Most interestingly, the Merrifield and Moorefield SoCs do not use Intel's HD graphics technology and instead return to the world of Imagination Technology and the PowerVR IP. Specifically, the Merrifield chip, the smaller of the two new offerings from Intel, is using the PowerVR G6400 GPU; the same base technology that powers the A7 SoC from Apple in the iPhone 5s.
A comparison between the Merrifield and Moorefield SoCs reveals the differences between what will likely be targeted smartphone and tablet processors. The Moorefield part uses a pair of modules with a total of four cores, double that of Merrifield, and also includes a slightly higher performance PowerVR GPU option, the G6430.

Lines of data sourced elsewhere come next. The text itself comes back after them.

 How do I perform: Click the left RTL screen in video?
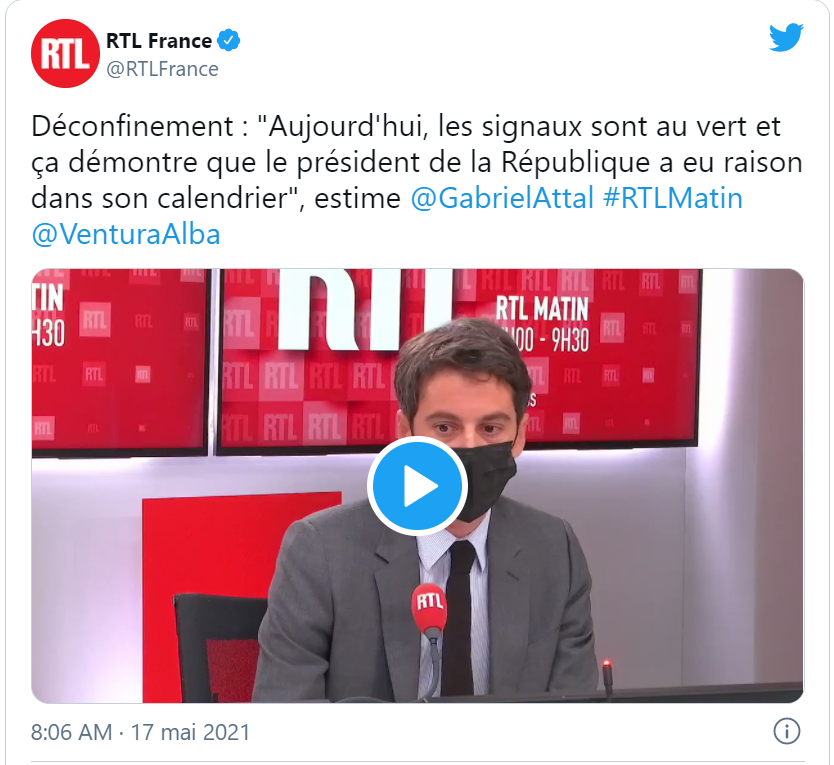pos(120,362)
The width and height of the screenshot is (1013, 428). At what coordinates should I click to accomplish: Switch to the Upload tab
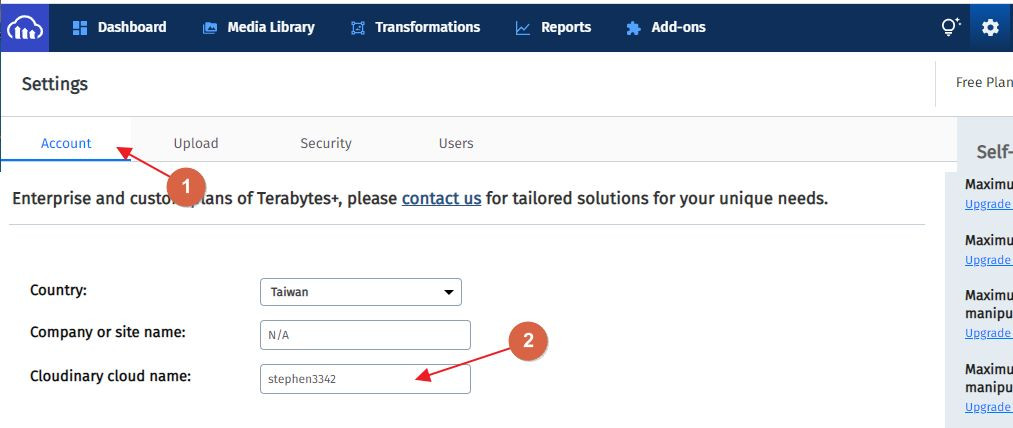point(196,143)
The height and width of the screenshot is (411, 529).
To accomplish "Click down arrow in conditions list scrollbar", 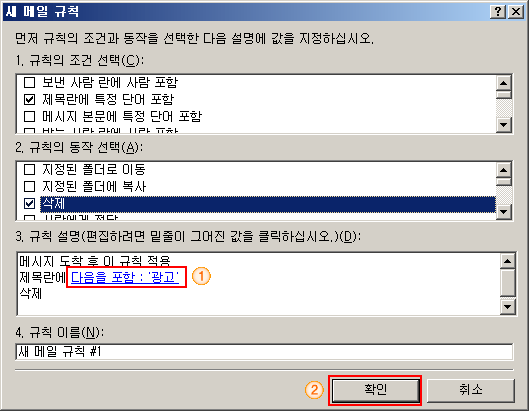I will pyautogui.click(x=504, y=125).

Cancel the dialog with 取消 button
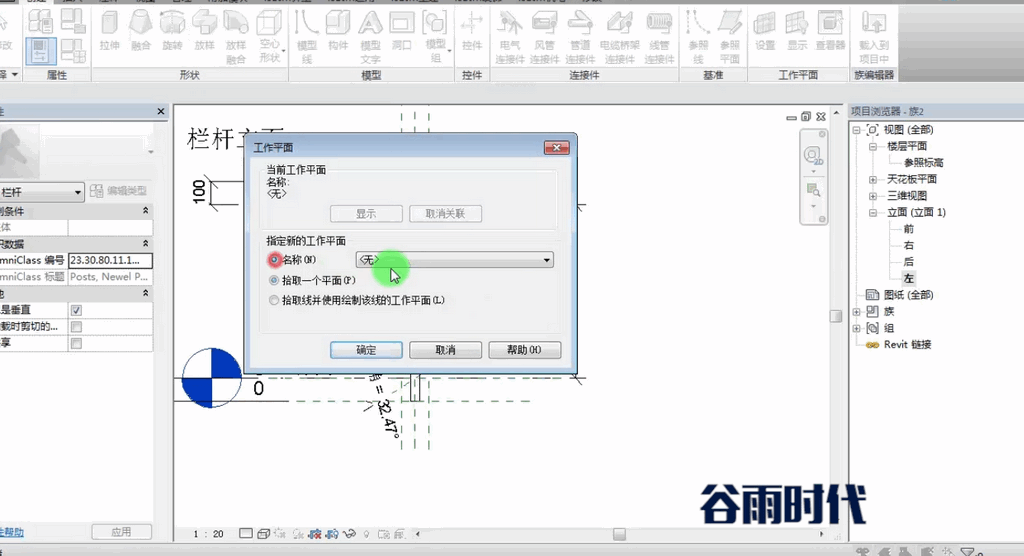point(445,350)
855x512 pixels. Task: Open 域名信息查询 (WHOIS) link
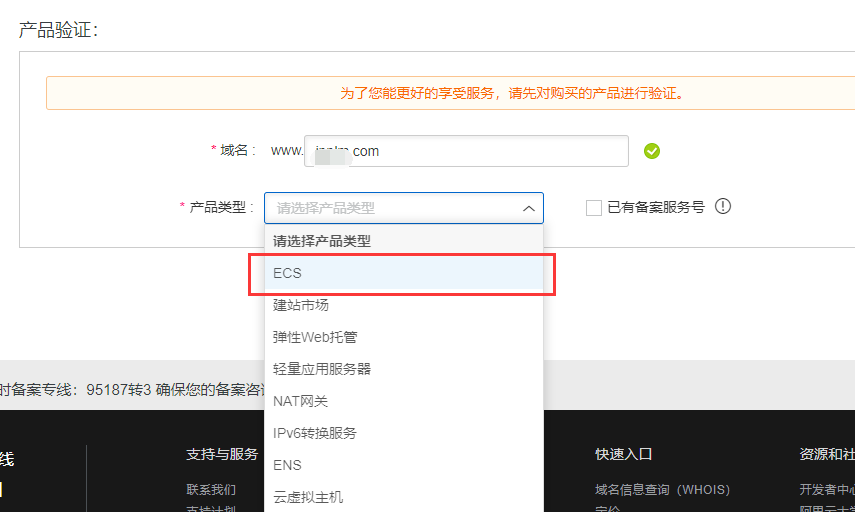click(x=662, y=490)
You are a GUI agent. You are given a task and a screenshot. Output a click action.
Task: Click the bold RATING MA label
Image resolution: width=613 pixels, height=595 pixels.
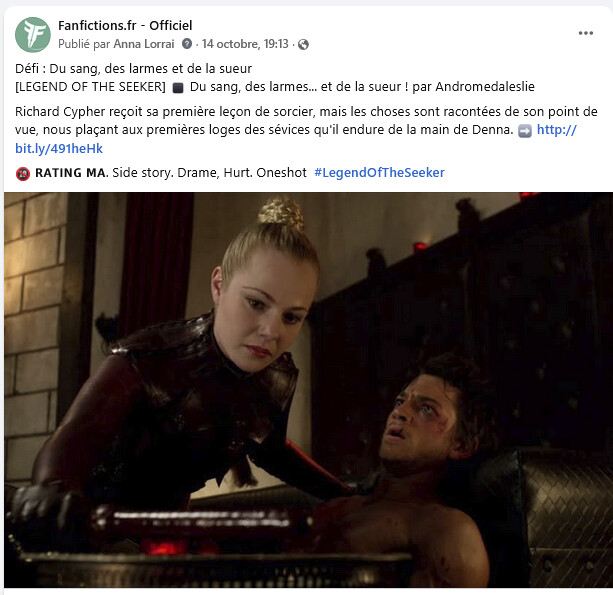71,173
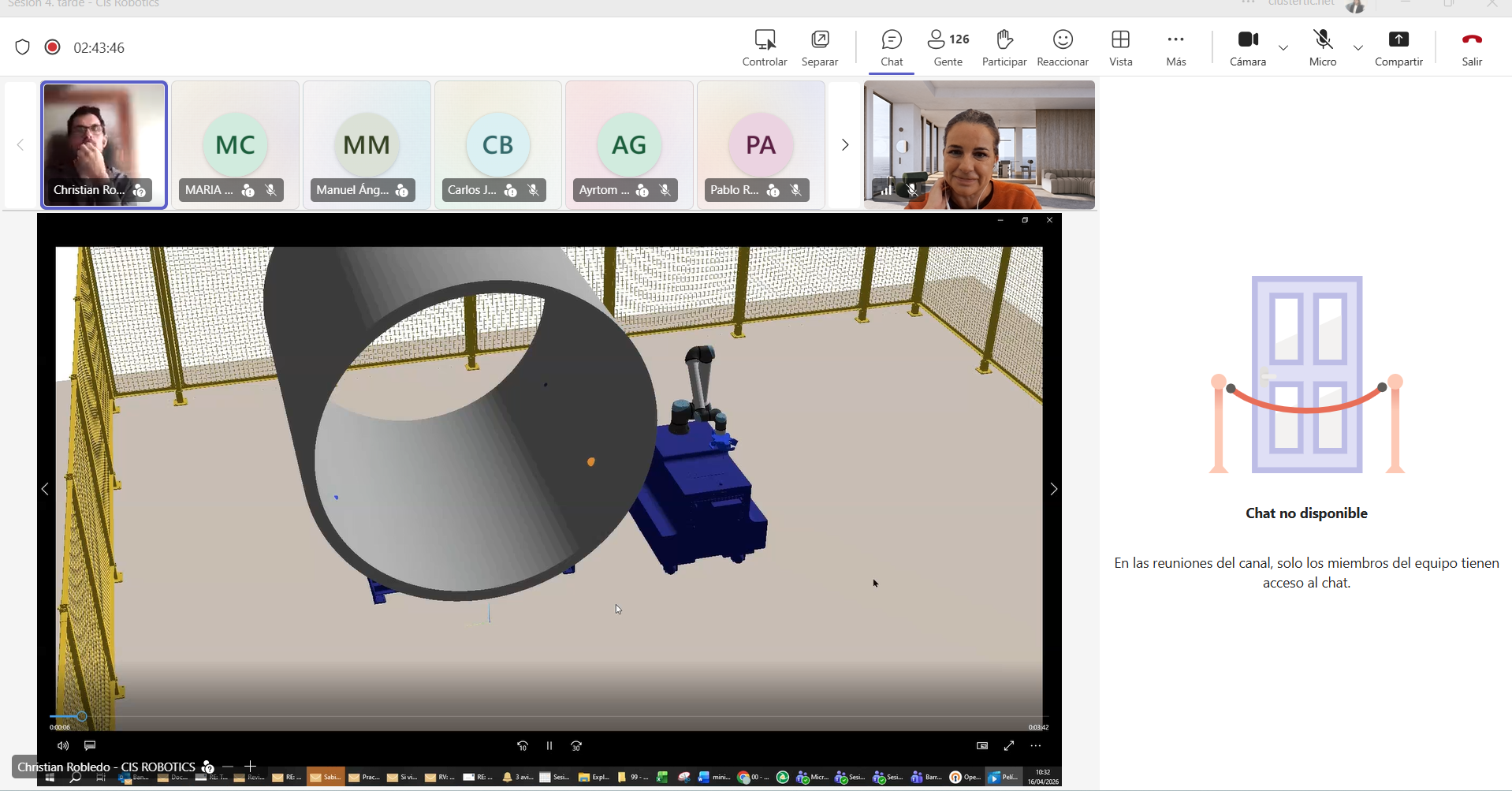
Task: Pause the shared video playback
Action: (x=549, y=745)
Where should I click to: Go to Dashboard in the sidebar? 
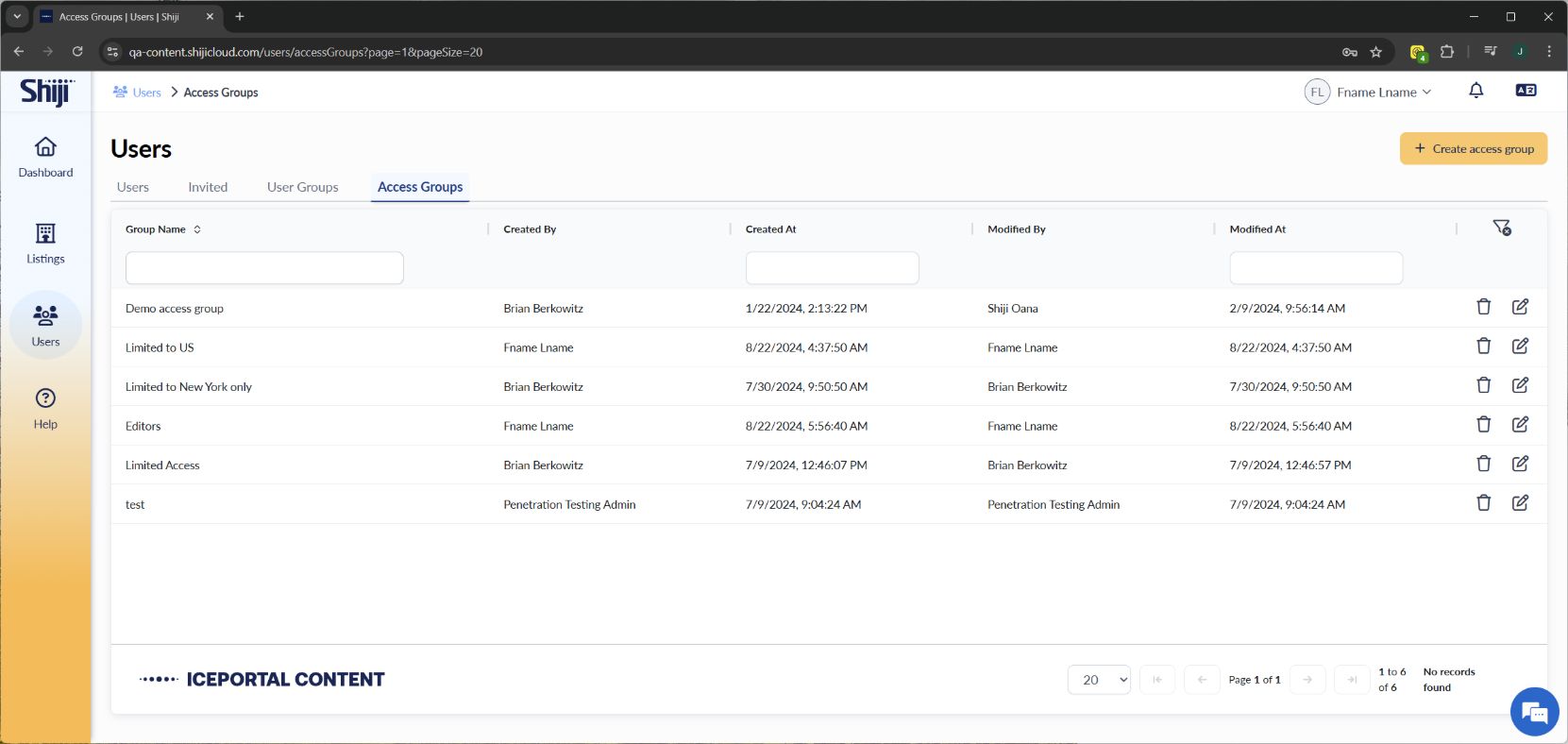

Intel has provided some performance results of the new Atom Z3480 using a reference phone, though of course, with all vendor provided benchmarks, take them as an estimate until some third parties get a hold of this hardware for independent testing.
Looking at GFXBench 2.7, Intel estimates that Merrifield will run faster than the Apple A7 in the iPhone 5s and just slightly behind the Qualcomm Snapdragon 800 found in the Samsung Galaxy S4. Moorefield, the SoC that adds slightly to GPU performance and doubles the CPU core count, would improve performance to best the Qualcomm result.
WebXPRT is a web application benchmark and with it Intel's Atom Z3480 has the edge over both the Apple A7 and the Qualcomm S800. Intel also states that they can meet these performance claims while also offering better battery life than the Snapdragon S800 as well - interestingly the Apple A7 was left out of those metrics.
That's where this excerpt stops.